Total Recall est-il un film à effets spéciaux ? Paul Verhoeven s'en défend, Arnold Schwarzenegger s'en défend... Et pourtant Total Recall regorge d'effets de la première à la dernière image. De l'immense écran vidéo de l'appartement du héros à l'horizon martien passant du rouge pourpre au bleu Caraïbes, le film accumule une quantité impressionnante de peintures sur verre, de maquillages monstrueux, d'effets calculés par ordinateur, d'explosions à grande échelle, de décors volant en éclats... Il est rare qu'un plan ne comporte pas un trucage. Mais Paul Verhoeven sait magnifiquement intégrer la performance technique à une histoire sans jamais tomber dans le démonstratif, dans les excès complaisants où maquilleurs et spécialistes des modèles réduits braillent leur nompar images interposées. Les effets spéciaux de Total Recall doivent leur efficacité à la modestie de leur responsable, Rob Bottin.
Le maquilleur le plus en vu d'Hollywood n'est plus un simple employé à qui le metteur en scène dicte ses dix volontés. Engager Rob Bottin, c'est aussi se risquer à des critiques sur des pans entiers du scénario.Sur Total Recall, il ne s'est vraiment pas gêné. L'épisode d'Arnold passant la douane martienne caché dans une carcasse de grosse mégère, Johnny Taxi, l'apparition du meneur de la rébellion, Kuato, contre le dictateur Cohaagen, le faux bras de Benny... Rob Bottin apporte sa marque, sa signature aux épisodes les plus marquante du film. Que l'on aime ou pas le film, son travail paraît inestimable. Inestimable même lorsqu'il s'agit de grimer le plus simplement du monde une jolie femme de façon à en faire un monstre. Facile aussi de falsifier une gamine toute mignonne en lui prêtant un oeil aussi coulant qu'un oeuf poché... Mais aux effets les plus évidents, aux prothèses de latex mille fois vues, Rob Bottin impose une originalité permanente. De la mégère dont le visage se fend en lamelles pour dévoiler son "locataire" à ce bébé monstrueux et suprêmement intelligent qu'est Kuato, Rob Bottin pèse lourd dans Total Recall. Lorsqu'il cède à la pression du gore, c'est aussi pour se permettre des effets spéciaux directement influencés par le dessin animé. Des yeux sortant de leurs orbites comme s'ils étaient montés sur ressort, une gueule bouffie, une langue énorme... On se croirait face à Woopy, le loup dragueur d'une multitude de Tex Avery.
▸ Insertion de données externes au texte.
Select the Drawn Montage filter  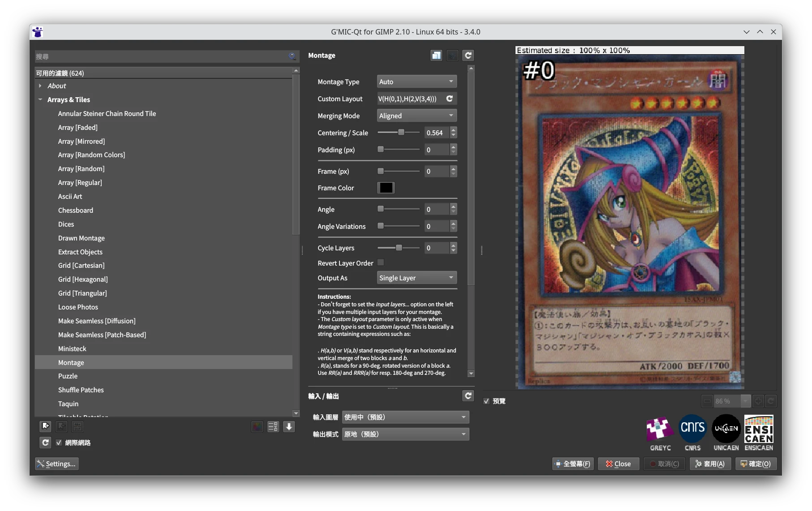pyautogui.click(x=81, y=238)
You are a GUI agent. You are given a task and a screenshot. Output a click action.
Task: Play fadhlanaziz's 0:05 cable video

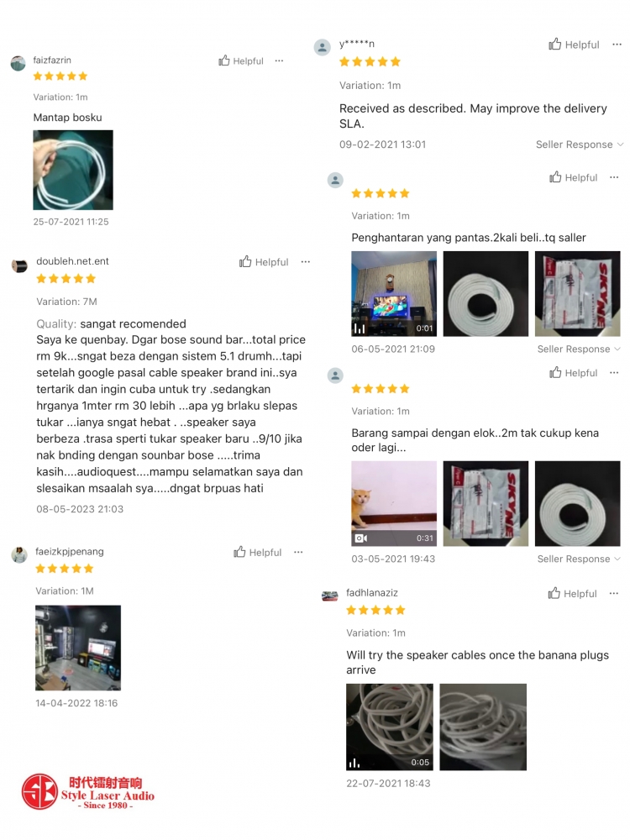[x=390, y=727]
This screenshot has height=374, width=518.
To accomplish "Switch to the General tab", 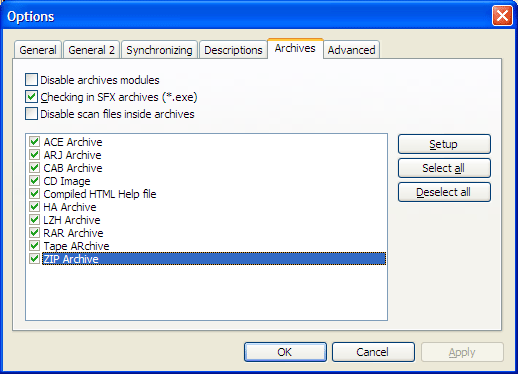I will tap(38, 50).
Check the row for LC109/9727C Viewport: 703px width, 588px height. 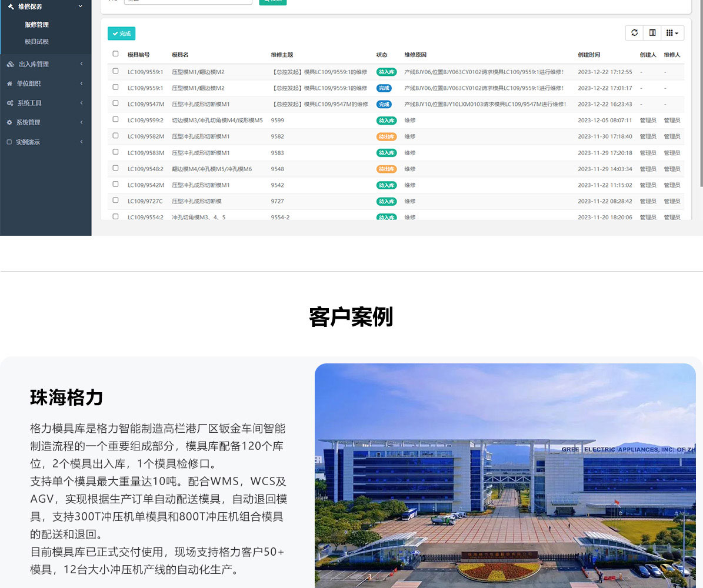(x=115, y=201)
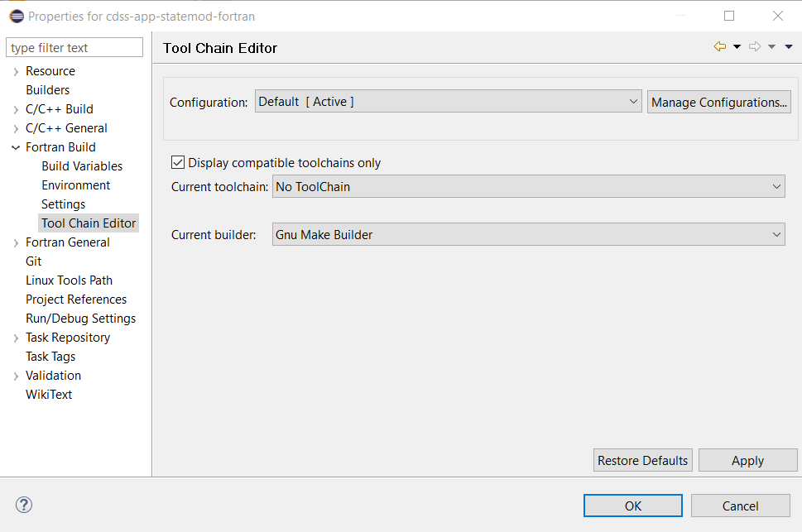Open the view menu triangle icon
This screenshot has width=802, height=532.
click(x=789, y=47)
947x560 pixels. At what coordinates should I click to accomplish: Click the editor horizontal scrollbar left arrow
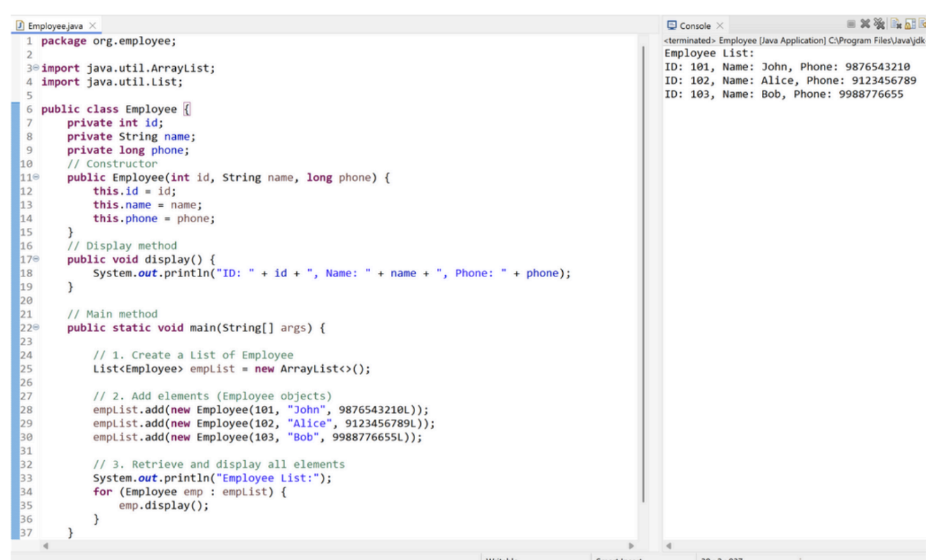pyautogui.click(x=48, y=545)
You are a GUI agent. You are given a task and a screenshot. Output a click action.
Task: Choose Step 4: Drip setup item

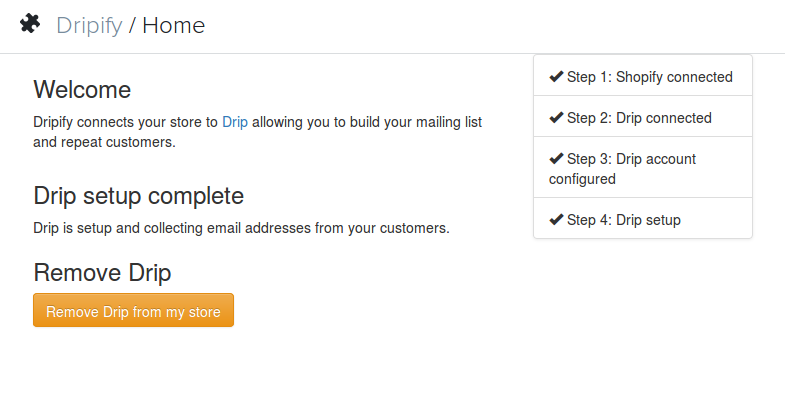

Si les maquillages virtuoses orchestrés par Rob Bottin font merveille, les effets spéciaux visuels souffrent parfois de quelques carences, l'aspect maquette étant immédiatement perceptible, lors, surtout du plan foireux d'un vaisseau virevoltant dans l'espace. Des détails en comparaison de la réussite des trucs facétieux mis au point par Rob Bottin et son staff. Soucieux d'élargir son registre et de quitter la science-fiction, le gore et même le fantastique, ce dernier prépare actuellement les effets spéciaux du Festin Nu de David Cronenberg.